▶ **What is required**: Turn the entries below, starting at the line containing "Share the second tweet numbered 25" and ending at the line containing "tap(642, 743)", into a Markdown table with the columns Row and Line, skipping blank lines. Leave the pictures out of the table.

_ _ _ _ _ _ _

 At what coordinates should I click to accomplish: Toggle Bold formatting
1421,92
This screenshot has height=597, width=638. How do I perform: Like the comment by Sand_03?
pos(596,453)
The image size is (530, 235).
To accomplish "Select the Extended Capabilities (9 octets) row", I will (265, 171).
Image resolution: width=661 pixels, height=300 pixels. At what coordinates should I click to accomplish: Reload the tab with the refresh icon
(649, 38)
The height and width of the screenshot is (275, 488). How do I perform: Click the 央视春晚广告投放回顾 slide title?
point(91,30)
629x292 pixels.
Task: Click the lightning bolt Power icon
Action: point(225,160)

_ _ _ _ _ _ _

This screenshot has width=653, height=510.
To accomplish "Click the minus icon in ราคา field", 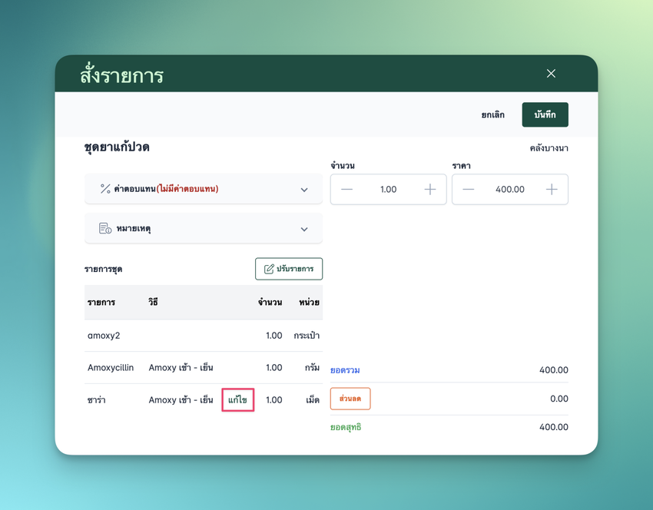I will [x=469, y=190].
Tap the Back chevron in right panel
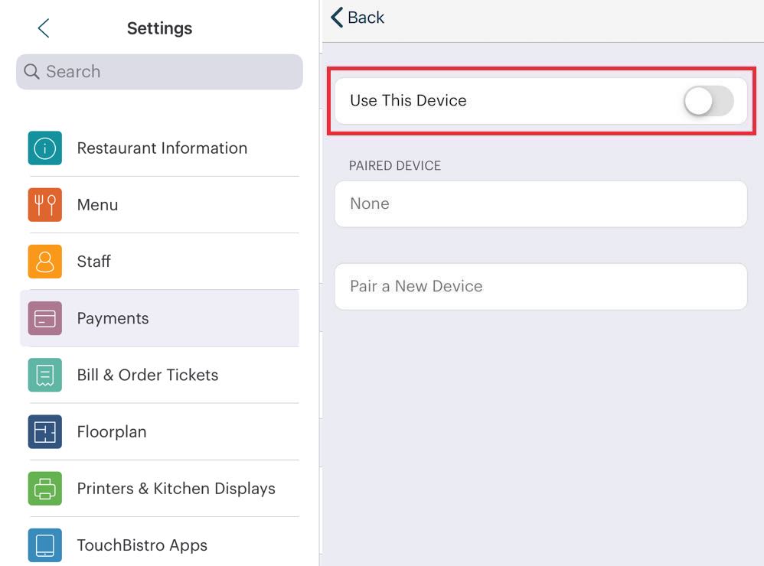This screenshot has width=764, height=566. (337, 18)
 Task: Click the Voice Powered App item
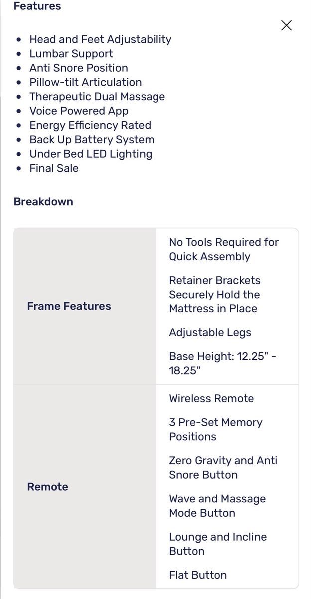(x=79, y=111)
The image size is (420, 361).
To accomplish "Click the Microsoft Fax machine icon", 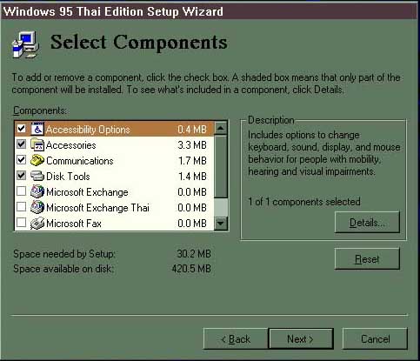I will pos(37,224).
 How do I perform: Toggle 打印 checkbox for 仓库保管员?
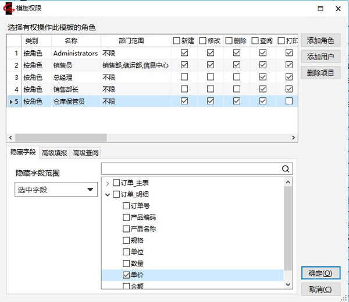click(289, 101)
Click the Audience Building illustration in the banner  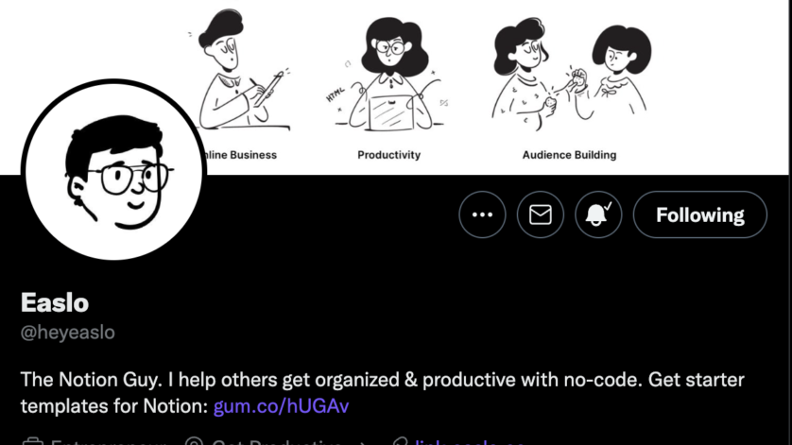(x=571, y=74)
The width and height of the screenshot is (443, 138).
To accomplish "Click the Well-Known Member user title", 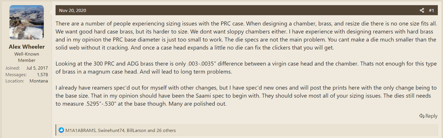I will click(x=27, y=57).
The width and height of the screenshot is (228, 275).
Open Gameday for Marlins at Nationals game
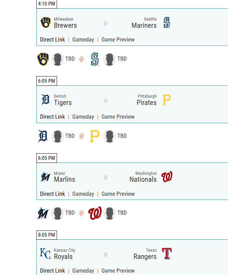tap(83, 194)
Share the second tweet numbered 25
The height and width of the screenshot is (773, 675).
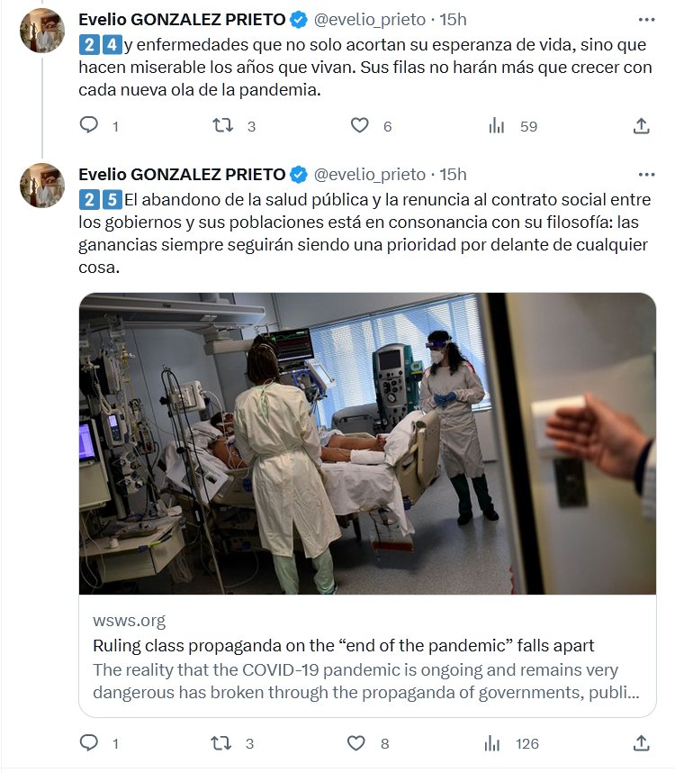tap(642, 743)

_ _ _ _ _ _ _

▶ **Complete answer**:
| Row | Line |
|---|---|
| 1 | Share the second tweet numbered 25 |
| 2 | The height and width of the screenshot is (773, 675). |
| 3 | tap(642, 743) |